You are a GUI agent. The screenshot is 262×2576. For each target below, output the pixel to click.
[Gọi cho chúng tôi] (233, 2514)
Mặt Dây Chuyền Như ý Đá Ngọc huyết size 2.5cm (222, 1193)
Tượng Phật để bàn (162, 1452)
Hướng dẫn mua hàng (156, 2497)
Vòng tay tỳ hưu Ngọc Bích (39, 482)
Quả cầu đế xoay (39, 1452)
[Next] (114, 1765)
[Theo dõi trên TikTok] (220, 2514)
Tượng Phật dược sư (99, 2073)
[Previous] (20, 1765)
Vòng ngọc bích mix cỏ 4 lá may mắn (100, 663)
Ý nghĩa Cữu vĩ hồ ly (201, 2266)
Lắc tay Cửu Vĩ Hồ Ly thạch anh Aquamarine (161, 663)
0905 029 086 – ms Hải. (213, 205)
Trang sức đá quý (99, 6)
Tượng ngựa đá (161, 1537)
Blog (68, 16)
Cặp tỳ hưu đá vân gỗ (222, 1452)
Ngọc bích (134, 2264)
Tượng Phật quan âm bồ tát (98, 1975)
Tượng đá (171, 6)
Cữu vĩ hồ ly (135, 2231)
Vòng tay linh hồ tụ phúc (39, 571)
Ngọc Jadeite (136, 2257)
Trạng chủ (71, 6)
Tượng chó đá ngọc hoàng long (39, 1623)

::::::::::

* _ACTION ITEM_:
The answer must be every line of the records that contains the word "Phật".

* _RESULT BELOW_:
Tượng Phật để bàn (162, 1452)
Tượng Phật dược sư (99, 2073)
Tượng Phật quan âm bồ tát (98, 1975)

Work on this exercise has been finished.